Moreover, none of this is really exceptionally afoul of interventionism, property rights, or the NAP under international law. If tariffs are an unforgivable libertarian sin on the national stage, then embargoes and international sanctions are way, way worse.
I think another reason these abusive practices continued for so long is because leftards use stupid lawyer language, calling the money
grab "civil asset forfeiture""entitlements" instead of something like"police theft!"Government Theft.If they called it that, America might have gotten rid of it years ago.
The blame on 'border patrol' is but a needle-in-the-haystack of the REAL issue with 'government' STEALING everything from those 'icky' people.

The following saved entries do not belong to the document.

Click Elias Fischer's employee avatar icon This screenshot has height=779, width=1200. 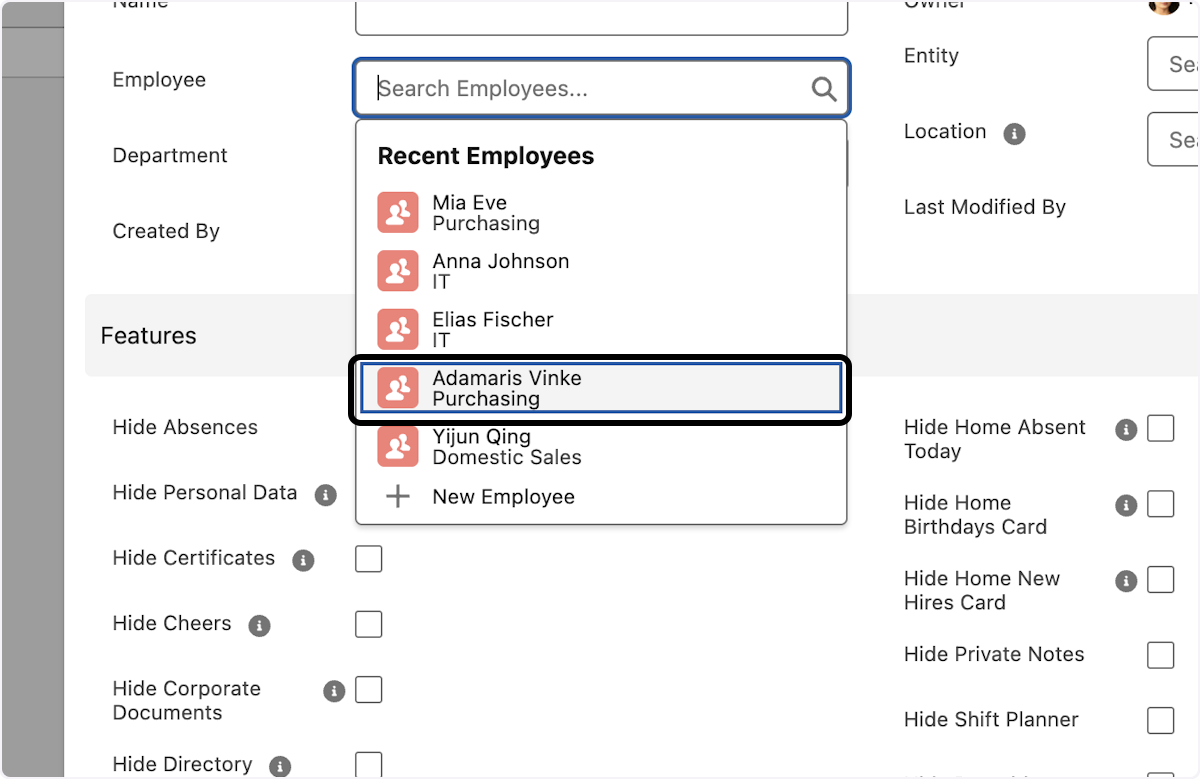[x=397, y=329]
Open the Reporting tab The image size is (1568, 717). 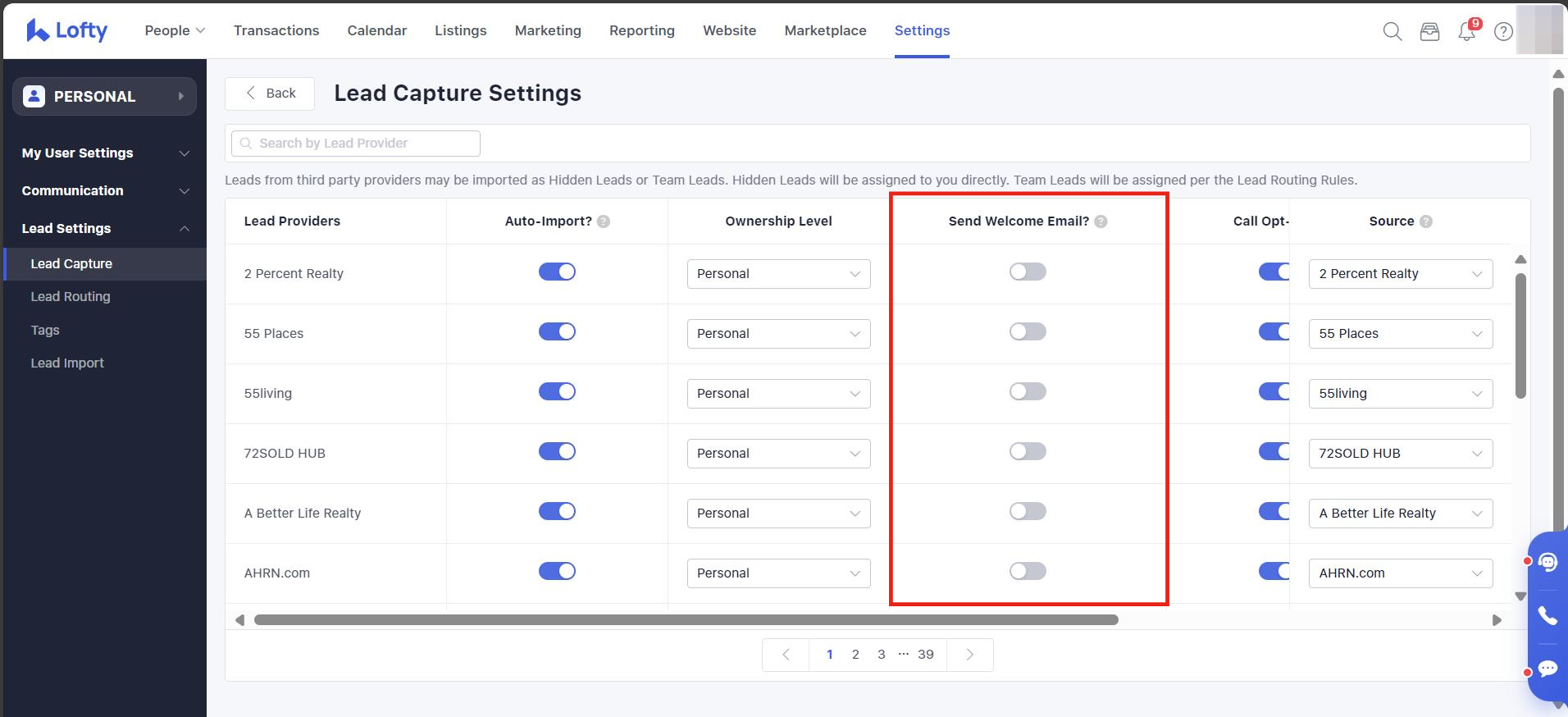click(641, 30)
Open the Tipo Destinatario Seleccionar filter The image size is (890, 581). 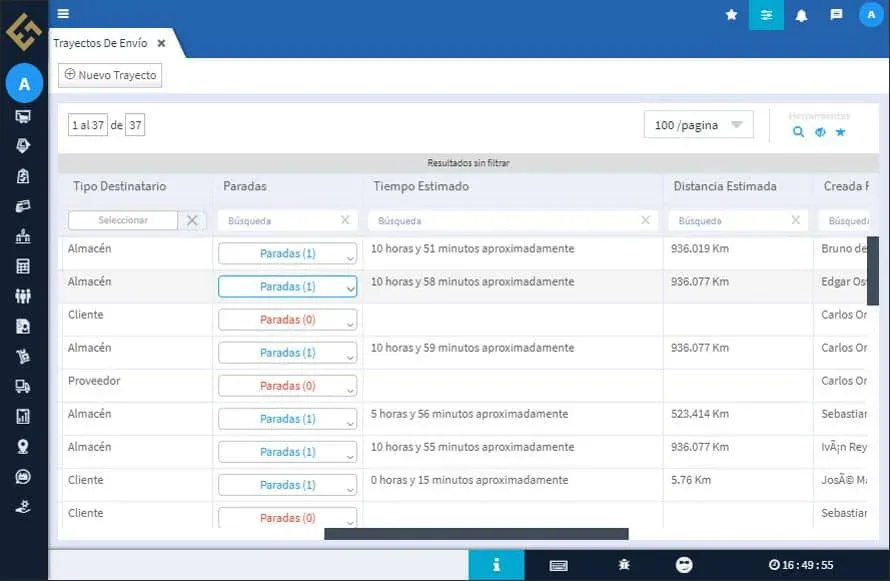[x=123, y=220]
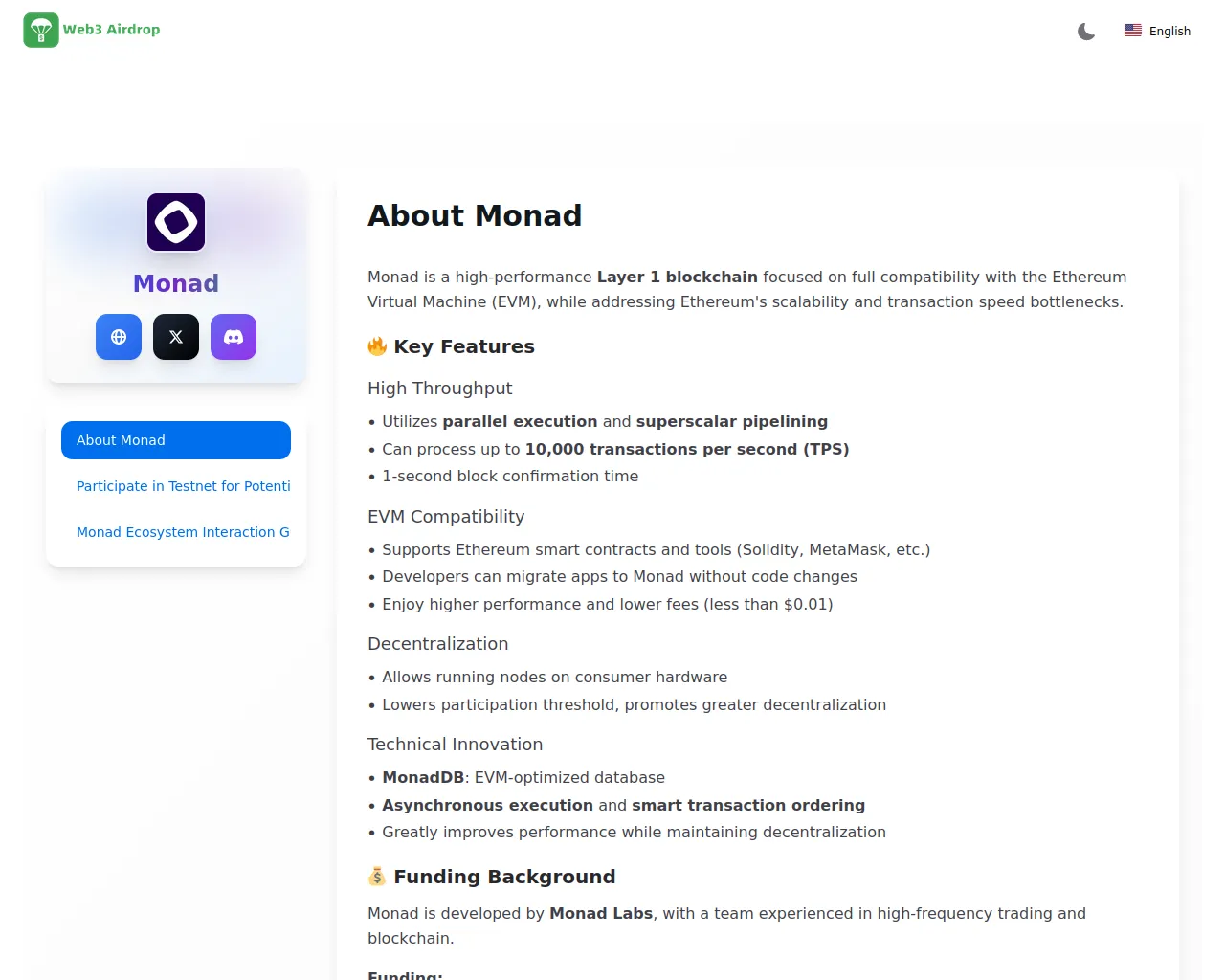Click the fire emoji beside Key Features

[377, 346]
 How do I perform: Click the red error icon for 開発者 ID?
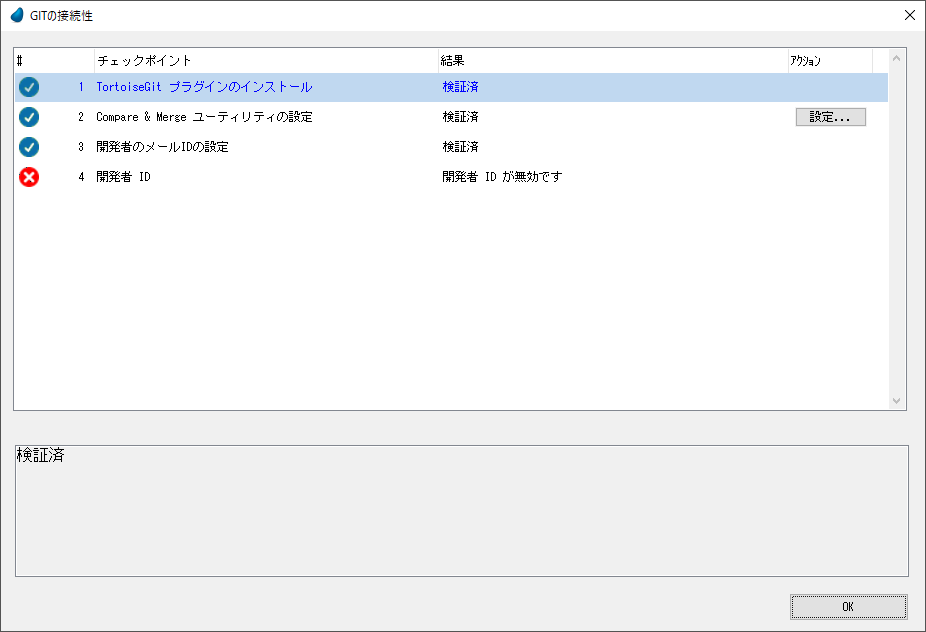click(x=29, y=177)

How can a judge read the text of 5A and 14A and think that civil asset forfeiture laws are even remotely constitutional?
"No person shall... be deprived of life, liberty, or property, without due process of law; nor shall private property be taken for public use, without just compensation."
"...nor shall any State deprive any person of life, liberty, or property, without due process of law; nor deny to any person within its jurisdiction the equal protection of the laws."
Who pays judges salary? Maybe they aren't truly independent, eh?
In some unfathomably tortuous logical gymnastics, the property is charged not the person(s). See: United States v. One 1949 Pontiac Sedan et al, 194 F.2d 756 (7th Cir. 1952).
If you look at what civil asset forfeiture was originally used for, it was defensible. That practice is far-removed from current practice but it's helpful to know how we got here and why it can't simply be abolished.
Consider a smuggler with a boat full of contraband. About to be caught, the smuggler jumps overboard and swims to safety in the dark. You now have a boat full of self-evident contraband floating in the river. The owner will never come forward to claim it because that would be an admission to the crime of smuggling. But you can't just keep it forever because it's a whopping big ship full of dangerous stuff. Civil Asset Forfeiture was originally the legal process by which the government took ownership of that self-evidently contraband stuff so they could dispose of it.
The modern equivalent would be a kilo of heroin dropped in the middle of the street during an interrupted drug deal. You can't just leave it there. And again, no sane person is going to say 'that's my stuff'. CAF is still needed to take ownership of that stuff for disposal.
The problem is that CAF has been vastly expanded by legislatures and police to things that are not self-evidently contraband and to circumstances where they do know the owner. CAF should never be available in those circumstances.
"Brad Cates, who helped write civil forfeiture laws as director of the Justice Department's Asset Forfeiture office."
Your confession is too little, too late, Brad. As you are burning in hell for all eternity, please remember that you will not be forgiven.